A study carried out by research associate Helmut Rainer and his colleague Ian Smith concludes that unexpected downturns in the housing market can damage family stability. The effects are exacerbated for couples with dependent children, a low family income and high mortgage debt.
Analysis of data collected from 5000 households across a 14-year period (British Household Panel Survey, BHPS) together with the Halifax House Price Index (HHPI), shows that for every unexpected 10% fall in house prices, an extra 5% of couples will split up.
To date, there has been little evidence to demonstrate the importance of house prices for couples. Informal speculation in the media has suggested that high and rising property prices might help to keep couples together, as people recognise that, whatever problems they have in their relationship, the prospect of a move down the property ladder is much worse.
Staying together for the sake of the home?
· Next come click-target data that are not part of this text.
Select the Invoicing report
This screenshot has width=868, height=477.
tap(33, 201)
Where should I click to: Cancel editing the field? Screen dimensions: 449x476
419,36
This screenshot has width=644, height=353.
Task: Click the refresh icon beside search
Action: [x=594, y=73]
House price shocks and partnership dissolution in the UK is the first attempt to measure the impact of unanticipated house price falls and rises on marital stability.
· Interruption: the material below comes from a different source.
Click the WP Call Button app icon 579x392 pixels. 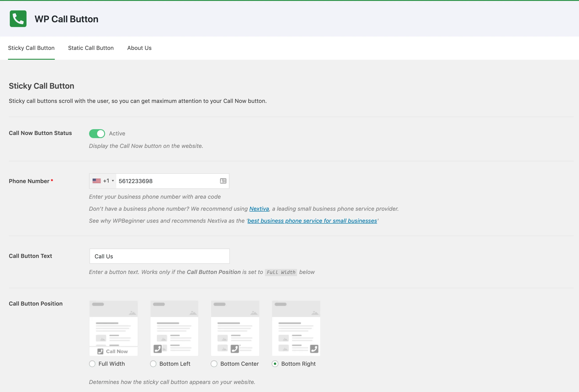18,19
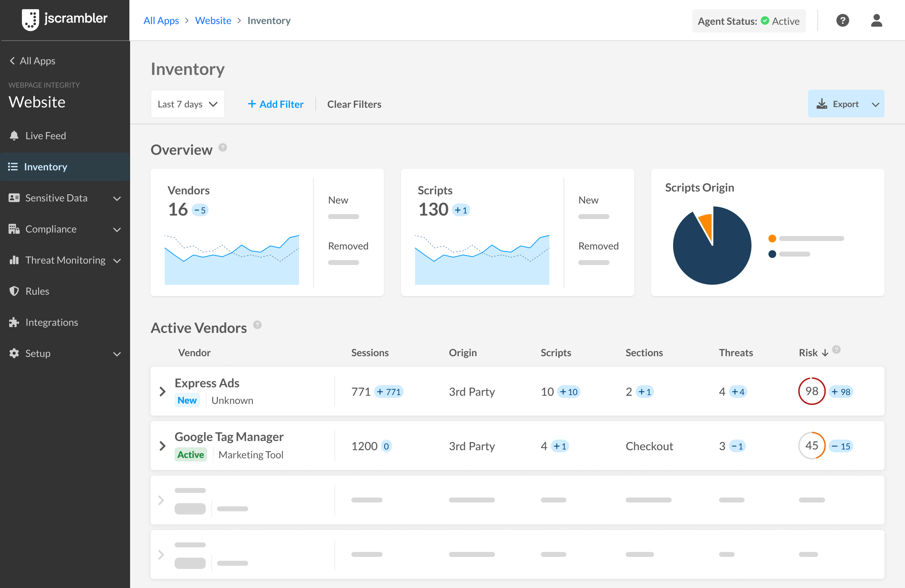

Commenting on the findings, the authors observed: ‘The first effect of negative house price shocks is to reduce directly the wealth of couples who own a property. Falling into negative equity and other economic problems associated with house price falls put pressure on marriages.’
The authors believe the findings will be of considerable interest to policy makers for whom divorce and its consequences are of particular concern. Their study concludes that well designed policies that support low income families such as mortgage interest support or council tax rebates may be the key to reducing the degree to which couples are affected by money lost on their homes.